WRITTEN REQUEST: Continue the passage on computing models of the universe, picking up after its final sentence.

Both information and computation are concepts and phenomena still intensely researched from the multitude of perspectives. In order to be able to meaningfully model the universe as a computational network, the model of computation must be adequate. When it comes to generalization of the idea of computation, there are several confusions. The recurrent one is about the relationship between the universe and the computer. It must be emphasized that the universe is not equivalent to a PC in any interesting way and when we talk about computing universe, the notion of computation must be generalized to be able to reflect the richness of phenomena found in nature. The attempt to represent vastly complex systems comprising a huge number of different organizational levels by a Turing machine model is inadequate, and indeed presents too powerful a metaphor, as already noticed by critics [6]. Among typical criticisms of naturalist computationalism are those grounded in the belief that computationalism necessarily implies digital (discrete) computation. Of course if the computing system is continuous then computation should be continuous at least on some level of abstraction. The continuous/discrete and analog/digital are interesting questions with deep consequences and there has been no consensus on this topic in the scientific community to date [7]. Some would claim that space-time can be discretized without loss of explanatory power, while the others argue that discretization necessarily breaks symmetry in such a fundamental way that Lorentz invariance is lost. The article presents some of the questions about the nature of computation in terms of discrete/continuum and analog/digital dichotomies and answers criticisms regarding the ability of computational models to adequately represent the dynamics of physical systems.

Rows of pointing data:
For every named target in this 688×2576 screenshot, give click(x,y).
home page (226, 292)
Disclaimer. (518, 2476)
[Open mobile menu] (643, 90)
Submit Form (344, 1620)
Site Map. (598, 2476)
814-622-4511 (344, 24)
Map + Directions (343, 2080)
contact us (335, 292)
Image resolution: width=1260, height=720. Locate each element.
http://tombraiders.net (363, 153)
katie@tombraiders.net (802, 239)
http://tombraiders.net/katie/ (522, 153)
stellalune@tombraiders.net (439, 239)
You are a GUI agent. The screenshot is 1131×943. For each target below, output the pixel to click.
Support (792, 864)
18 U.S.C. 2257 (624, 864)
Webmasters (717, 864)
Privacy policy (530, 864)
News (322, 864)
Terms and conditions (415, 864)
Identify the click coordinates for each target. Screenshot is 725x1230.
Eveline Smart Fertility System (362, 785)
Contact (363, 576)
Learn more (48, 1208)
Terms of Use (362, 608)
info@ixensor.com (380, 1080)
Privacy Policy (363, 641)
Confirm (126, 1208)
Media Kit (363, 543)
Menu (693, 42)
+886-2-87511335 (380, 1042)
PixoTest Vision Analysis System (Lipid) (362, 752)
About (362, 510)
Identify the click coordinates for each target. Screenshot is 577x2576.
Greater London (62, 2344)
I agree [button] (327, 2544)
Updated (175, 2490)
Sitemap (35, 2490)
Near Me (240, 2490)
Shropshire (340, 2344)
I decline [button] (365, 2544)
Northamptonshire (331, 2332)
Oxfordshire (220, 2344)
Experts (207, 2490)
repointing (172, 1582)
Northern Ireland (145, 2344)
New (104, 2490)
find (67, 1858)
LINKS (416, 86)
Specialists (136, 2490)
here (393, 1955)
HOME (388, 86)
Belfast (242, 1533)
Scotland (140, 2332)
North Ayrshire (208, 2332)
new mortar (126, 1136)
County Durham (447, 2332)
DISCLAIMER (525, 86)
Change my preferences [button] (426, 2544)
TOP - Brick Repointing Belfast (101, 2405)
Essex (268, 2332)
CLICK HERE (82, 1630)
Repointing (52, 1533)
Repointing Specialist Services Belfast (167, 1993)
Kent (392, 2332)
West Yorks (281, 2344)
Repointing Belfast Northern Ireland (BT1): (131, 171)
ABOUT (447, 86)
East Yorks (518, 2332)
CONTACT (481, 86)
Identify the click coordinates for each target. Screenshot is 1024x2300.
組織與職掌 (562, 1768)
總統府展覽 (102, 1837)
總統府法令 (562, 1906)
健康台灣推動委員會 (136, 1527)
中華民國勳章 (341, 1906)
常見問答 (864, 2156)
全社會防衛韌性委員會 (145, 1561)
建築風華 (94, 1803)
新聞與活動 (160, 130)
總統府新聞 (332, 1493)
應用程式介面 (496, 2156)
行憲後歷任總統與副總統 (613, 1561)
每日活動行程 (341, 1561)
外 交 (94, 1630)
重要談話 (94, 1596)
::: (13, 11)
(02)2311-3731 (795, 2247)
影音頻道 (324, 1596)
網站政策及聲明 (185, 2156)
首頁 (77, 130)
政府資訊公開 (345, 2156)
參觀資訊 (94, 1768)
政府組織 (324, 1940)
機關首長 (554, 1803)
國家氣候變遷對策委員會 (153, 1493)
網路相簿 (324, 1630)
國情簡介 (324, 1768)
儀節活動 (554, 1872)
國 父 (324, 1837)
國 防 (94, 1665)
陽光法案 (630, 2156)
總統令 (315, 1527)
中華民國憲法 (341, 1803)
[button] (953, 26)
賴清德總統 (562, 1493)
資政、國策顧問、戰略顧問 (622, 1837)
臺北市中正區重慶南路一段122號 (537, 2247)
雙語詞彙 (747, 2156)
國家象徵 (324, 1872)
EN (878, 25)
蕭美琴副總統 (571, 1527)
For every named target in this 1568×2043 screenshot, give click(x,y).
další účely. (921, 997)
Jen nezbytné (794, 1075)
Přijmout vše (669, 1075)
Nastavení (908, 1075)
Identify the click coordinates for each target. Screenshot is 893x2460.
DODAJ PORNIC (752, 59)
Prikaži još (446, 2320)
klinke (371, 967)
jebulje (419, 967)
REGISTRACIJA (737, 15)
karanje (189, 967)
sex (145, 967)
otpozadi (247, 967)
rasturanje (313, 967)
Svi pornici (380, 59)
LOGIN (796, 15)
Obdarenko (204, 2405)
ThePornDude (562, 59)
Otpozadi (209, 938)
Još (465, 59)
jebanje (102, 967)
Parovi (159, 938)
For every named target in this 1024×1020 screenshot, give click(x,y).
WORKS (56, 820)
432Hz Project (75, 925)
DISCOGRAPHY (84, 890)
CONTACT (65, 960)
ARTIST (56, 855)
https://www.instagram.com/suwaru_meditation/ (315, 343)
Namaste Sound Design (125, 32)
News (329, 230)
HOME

RESPONSE:
2. Different Approaches to the Dynamics of Information

Van Benthem and Adriaans [8] define several dynamic information stances: the logical stance (dynamics of information update), the Shannon view (dynamics of information communication/transmission), and the Kolmogorov view (dynamics of encoding and decoding). Processes considered representing information dynamics are: questions and answers (Kamp and Stokhof), observations (Baltag, van Ditmarsch and Moss), communication (Devlin and Rozenberg), learning (Adriaans, Kelly), belief revision (Rott), inference (van Benthem and Martinez), game-theoretic interactions (Walliser) and computation (Abramsky). Which of them will be in focus depends on what aspect of information dynamics we are interested in.

The early developments of the field of dynamic of information such as seminal work of Dretske [9] (information flow as linguistic regularities) and Barwise and Seligman [10] (informational relation between situations) are described in [8], as well as [11] and [12]. Information was considered to be a building block of knowledge and thus supposed to always be true. For Dretske, even though false information contains no information at all, it still can have a meaning. Burgin on the other hand argues in [11] (Sections 2.4 and 2.5) that both false information and false knowledge should be taken into account and studied as real-world phenomena in knowledge production. He also points out that information comes in degrees and it is often fuzzy, all of which must be accounted for in modeling of information dynamics.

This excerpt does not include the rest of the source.